##### Excerpted passage

A fourth theoretical approach is to use and test a safety concept using formal methods [26]. Similarly to the human assumed to be a monitor and a part of the safety concept of current vehicles, a verified reliable safety concept could make testing the overall functionality of the vehicle in its complete representativeness superfluous. This would make a reduction of the test cases possible.

6.2.2 Test Execution/Test Tool

Along with the possibility of reducing the test cases during the test case generation, the test execution also has potential for speeding up the process. However, if we deviate from real driving and select another testing tool for the test execution, there is always an attendant simplification. This is described in more detail by means of Fig. 21.10.

Fig. 21.10
figure 10

Classification of testing tools for testing autonomous vehicles. Image rights: Author has copyright

Figure 21.10 divides the testing tools into nine classes which are differentiated based on how the vehicle and the environment are represented. The passenger is assigned to the vehicle in this representation, as he/she is situated in the vehicle and does not actively intervene in the autonomous driving.

##########
##### Extracted records

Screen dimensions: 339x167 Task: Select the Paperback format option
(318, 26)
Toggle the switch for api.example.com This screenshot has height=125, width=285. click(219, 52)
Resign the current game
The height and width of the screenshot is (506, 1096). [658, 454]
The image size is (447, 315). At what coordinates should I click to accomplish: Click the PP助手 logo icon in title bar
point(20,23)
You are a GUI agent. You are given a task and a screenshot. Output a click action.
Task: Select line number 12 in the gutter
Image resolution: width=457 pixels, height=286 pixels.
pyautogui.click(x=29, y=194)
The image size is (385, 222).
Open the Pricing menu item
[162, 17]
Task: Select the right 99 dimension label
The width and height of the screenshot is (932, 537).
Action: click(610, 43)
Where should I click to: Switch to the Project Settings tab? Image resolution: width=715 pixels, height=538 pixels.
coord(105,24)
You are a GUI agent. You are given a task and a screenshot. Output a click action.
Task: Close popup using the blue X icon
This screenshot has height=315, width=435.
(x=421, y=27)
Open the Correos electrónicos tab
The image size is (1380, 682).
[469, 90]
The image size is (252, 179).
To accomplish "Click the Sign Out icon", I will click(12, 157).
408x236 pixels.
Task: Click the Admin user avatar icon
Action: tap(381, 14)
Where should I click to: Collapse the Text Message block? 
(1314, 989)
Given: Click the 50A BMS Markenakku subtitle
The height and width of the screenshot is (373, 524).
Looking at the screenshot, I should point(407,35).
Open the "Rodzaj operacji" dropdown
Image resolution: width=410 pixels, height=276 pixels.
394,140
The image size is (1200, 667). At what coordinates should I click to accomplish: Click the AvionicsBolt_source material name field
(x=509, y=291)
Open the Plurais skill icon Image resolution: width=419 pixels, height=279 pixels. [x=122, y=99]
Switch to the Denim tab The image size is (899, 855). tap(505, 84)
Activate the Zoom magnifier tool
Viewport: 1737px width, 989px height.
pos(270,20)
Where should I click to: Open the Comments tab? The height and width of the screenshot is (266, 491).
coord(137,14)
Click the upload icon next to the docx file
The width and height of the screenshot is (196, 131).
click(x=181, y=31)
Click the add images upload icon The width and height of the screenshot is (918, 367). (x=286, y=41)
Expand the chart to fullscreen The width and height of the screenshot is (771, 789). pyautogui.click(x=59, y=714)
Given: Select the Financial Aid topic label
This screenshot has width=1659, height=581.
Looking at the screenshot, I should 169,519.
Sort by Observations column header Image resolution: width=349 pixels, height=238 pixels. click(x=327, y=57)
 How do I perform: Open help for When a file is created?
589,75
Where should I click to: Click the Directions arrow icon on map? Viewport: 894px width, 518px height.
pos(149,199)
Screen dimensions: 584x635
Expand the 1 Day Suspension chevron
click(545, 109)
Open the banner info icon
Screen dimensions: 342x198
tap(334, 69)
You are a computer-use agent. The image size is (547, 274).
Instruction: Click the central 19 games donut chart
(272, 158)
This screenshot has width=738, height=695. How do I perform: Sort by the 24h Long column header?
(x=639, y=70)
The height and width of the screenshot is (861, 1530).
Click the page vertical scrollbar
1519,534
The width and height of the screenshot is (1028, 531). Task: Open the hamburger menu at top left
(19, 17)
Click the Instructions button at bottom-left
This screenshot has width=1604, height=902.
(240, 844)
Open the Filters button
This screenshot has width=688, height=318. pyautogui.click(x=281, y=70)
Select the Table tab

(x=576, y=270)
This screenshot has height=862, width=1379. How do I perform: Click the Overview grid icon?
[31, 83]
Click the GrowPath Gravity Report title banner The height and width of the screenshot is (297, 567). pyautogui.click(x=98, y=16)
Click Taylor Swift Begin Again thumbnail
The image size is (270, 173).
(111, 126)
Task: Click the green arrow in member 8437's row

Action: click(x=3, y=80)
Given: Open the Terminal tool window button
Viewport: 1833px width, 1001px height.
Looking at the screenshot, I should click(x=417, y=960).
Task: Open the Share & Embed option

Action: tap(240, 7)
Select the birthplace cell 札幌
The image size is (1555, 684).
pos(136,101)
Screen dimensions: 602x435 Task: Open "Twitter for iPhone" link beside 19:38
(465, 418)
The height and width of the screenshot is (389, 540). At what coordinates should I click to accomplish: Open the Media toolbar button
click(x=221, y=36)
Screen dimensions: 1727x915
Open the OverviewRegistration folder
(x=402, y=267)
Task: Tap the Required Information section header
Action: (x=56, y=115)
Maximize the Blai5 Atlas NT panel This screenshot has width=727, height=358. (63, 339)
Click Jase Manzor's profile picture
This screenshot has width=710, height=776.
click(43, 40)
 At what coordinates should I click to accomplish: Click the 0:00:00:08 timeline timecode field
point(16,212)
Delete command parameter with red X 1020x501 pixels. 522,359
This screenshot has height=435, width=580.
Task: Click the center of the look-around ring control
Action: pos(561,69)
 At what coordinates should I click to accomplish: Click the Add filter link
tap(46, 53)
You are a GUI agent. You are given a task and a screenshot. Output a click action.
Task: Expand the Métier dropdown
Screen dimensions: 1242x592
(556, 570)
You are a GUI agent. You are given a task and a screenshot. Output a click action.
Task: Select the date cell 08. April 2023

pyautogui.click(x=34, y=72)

##########

List of tasks:
A: In the excerpted passage on testing autonomous vehicles, into how many classes does Figure 21.10 divide the testing tools?
B: List every number written in digits in the excerpted passage on testing autonomous vehicles, giving each one only once.
C: Resume the passage on testing autonomous vehicles, picking up right after its final sentence.

Per-task answers:
A: Nine classes.

B: 26, 6.2.2, 21.10, 10

C:
Real driving represents both the environment and the vehicle in reality. Accordingly, during these tests there is the risk of real accidents and their consequences. The environment is not controlled, and this results in test situations based on the randomness of reality; accordingly, the reproducibility for complex situations with other road users is not a given. This testing tool can be used, at the earliest, with the first roadworthy prototypes, and therefore occurs at the end of the development process.

An alternative is to test real vehicles in an artificial environment: This corresponds to driving on a test ground, as there situations are created artificially on the one hand, and on the other the “road users” are conscious of being involved in a test. Reality is simplified for the benefit of safety, variability, observability and reproducibility. From economic perspectives, while the test cases are tested specifically and do not have to be experienced randomly as in real driving, setting up the test field requires additional time and financial resources.

Additionally, an artificial vehicle could move within a real environment; in this case, artificial refers to equipping the autonomous vehicle with a supervisor, for example, that has the option to intervene in the driving task. This could be a test driver with a steering wheel and pedals, or alternatively a technical system that is superior to the series system due to its more powerful (additional) sensors. If components are represented artificially, the closeness to reality suffers, but gains are made in terms of safety, reproducibility and observability.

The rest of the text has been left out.